Freda AhenakewFreda Ahenakew was born on the Ahtahkakoop First Nation in 1932. She received her early education at the Sandy Lake Day School and the Prince Albert Collegiate Institute in Prince Albert, Saskatchewan. Freda has twelve children. When her children were dropping out of high school, Freda decided to be a role model and headed back to school with her children and finished high school with them. She later went on to the University of Saskatchewan and graduated with a Bachelor of Education in 1979 and the University of Manitoba with a Master of Arts in Cree Linguistics in 1984.

Freda has taught at the SICC, Lac La Ronge First Nation and the Saskatoon Survival School.

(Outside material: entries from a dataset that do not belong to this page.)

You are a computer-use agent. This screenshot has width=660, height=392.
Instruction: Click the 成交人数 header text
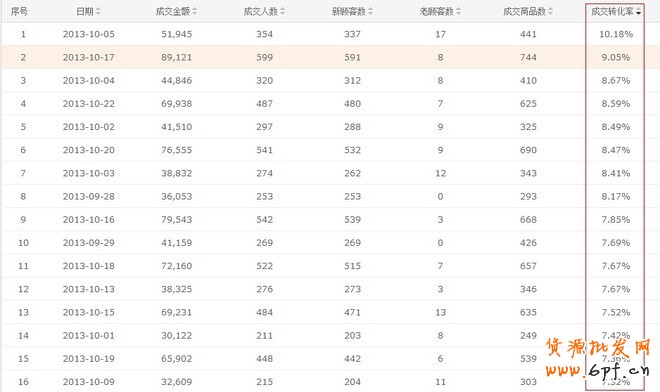tap(261, 11)
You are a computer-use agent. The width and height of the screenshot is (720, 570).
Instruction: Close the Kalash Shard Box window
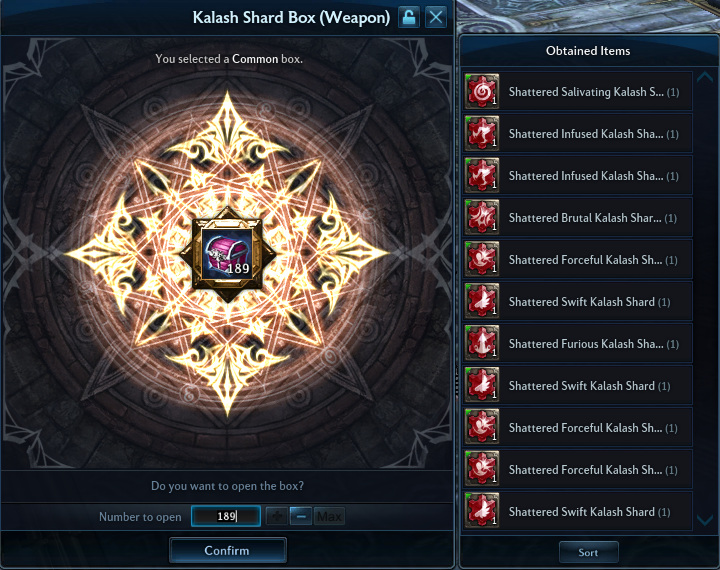pos(436,17)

From 1983-1985, she was an Assistant Professor at the University of Saskatchewan, and then became the Director of the Saskatchewan Indian Languages Institute from 1985-89. From 1989 to 1996, she was an Associate Professor of Native Studies at the University of Manitoba and was Head of the Department of Native Studies from 1990-95. Freda then moved back to Saskatchewan to work as a First Nations Language Consultant to the Prince Albert Grand Council until her retirement in 1997.

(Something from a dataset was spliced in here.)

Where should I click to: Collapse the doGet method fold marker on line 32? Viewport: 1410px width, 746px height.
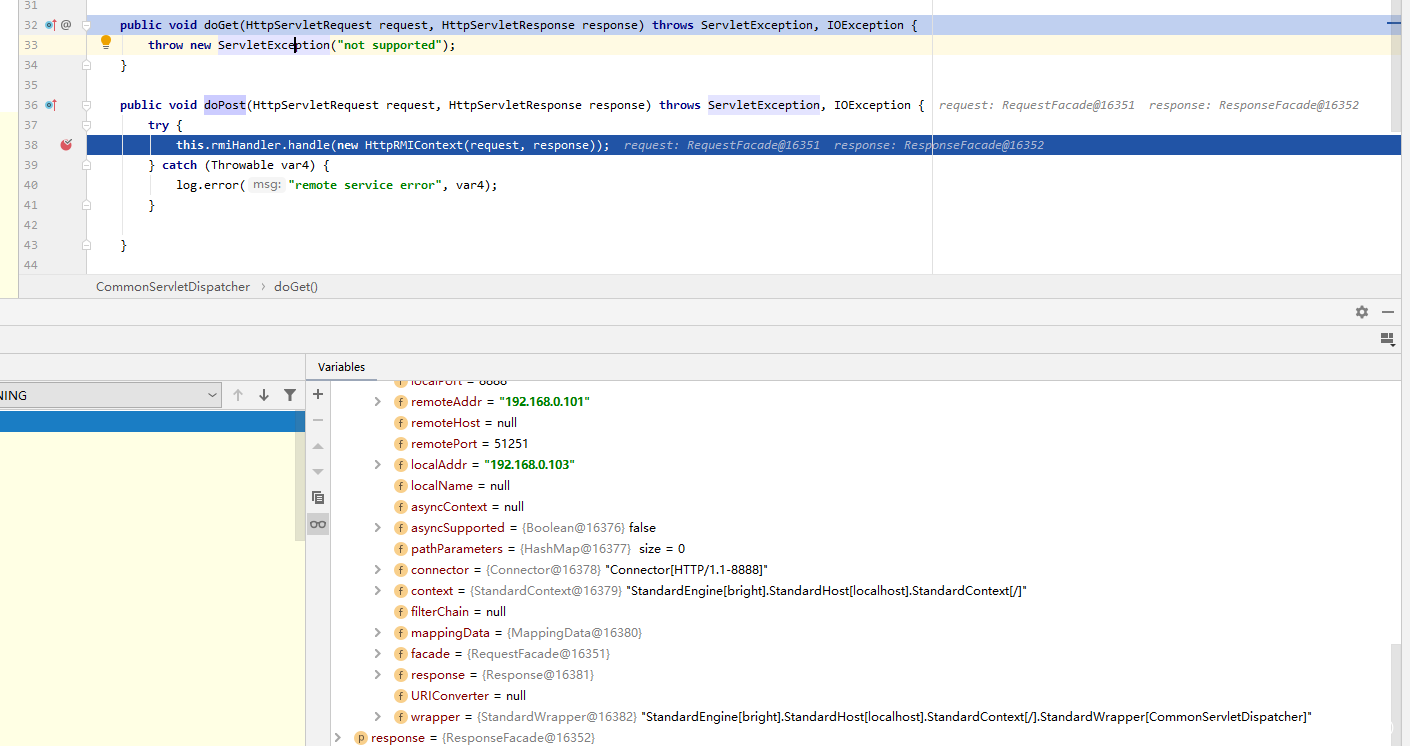[x=87, y=25]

Plains Cree is Freda's first language and she has subsequently studied English and French. She is recognized as one of the most distinguished Aboriginal scholars in Canada. Freda's work on the language, culture and history of the Crees range from two classroom readers and workbooks used in schools across the country to popular lectures, children's books and technical and scholarly research papers on language and linguistics. Her published thesis, Cree Language Structures, has been reprinted seventeen times and is a unique guide to the teaching of an Aboriginal language through the use of literary texts.

Almost single-handedly, Freda has begun to create a written form for the traditional literature of the Crees. By focusing on transcription, analysis and translation of traditional stories and autobiographical accounts- especially women's life experiances- she has prepared them for publication in Cree with an English translation. All collected stories are published as told to Freda, in the Elders own words.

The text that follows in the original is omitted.